Yesterday I dropped V. off at work and then had to drive across town in rush hour traffic to get to my painting job. It was cold out, but the sun felt extra shiny and warm as it bounced off a sea of salt stained freeway and glinted off the bloom of skyscrapers that I have come to call home.
When did it start feeling like home?
I sang along to the music as I drove while drinking coffee and eating a banana. It was still early and I had the whole day in front of me. I felt, well...good. Really good. And I realized the extent of my city-ease (it was such a finely orchestrated overlapping of newness and normalcy). The feeling reminded me of picking that first dandelion of the year and looking into its petals until finally being overcome by the notion of "oh wow! look, how y e l l o w it is!"
The last time I experienced that sort of perfect yellow light, it was early morning in a small town and I had just stepped out of the grocery story.
Sometimes I can't help but be amazed by the number of facets one life can hold.
As I drove home from work today I looked up into the sky and followed the flight of a hawk across the lake and then an intersection.
I often forget that I live in the middle of a city.
Lately I find myself looking forward to spring. Take note. That is the first time I've ever heard myself say (write) that out loud. Usually spring comes too quickly and too soon. After a winter full of darkness and quiet contemplation, the excitement of spring always catches me off guard--too noisy, too outgoing, too much everything.

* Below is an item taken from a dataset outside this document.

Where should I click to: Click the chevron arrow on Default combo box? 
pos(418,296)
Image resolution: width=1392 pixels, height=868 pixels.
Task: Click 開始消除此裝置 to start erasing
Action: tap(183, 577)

But not this year.
This spring I am looking forward to easier movement. Much of my winter movements have been spent walking in the woods, but now I find myself wishing for long bike rides and strange adventures. I want to wander this city and photograph its grunge. I want to watch the sun set and to capture the urban lines that interrupt its color--a bridge, a railroad track, a lamp post, a building, the glint of glass. I want to wander and watch and absorb. And then I want to paint.
I still haven't gotten used to living here and maybe I never will.
I love the fact that, even after 6 months of this place, there is still so much newness. I don't know why, but lately it causes my world to glimmer with strange varietied potential.
And, for unknown reasons, in the light of February, everything and anything seems possible.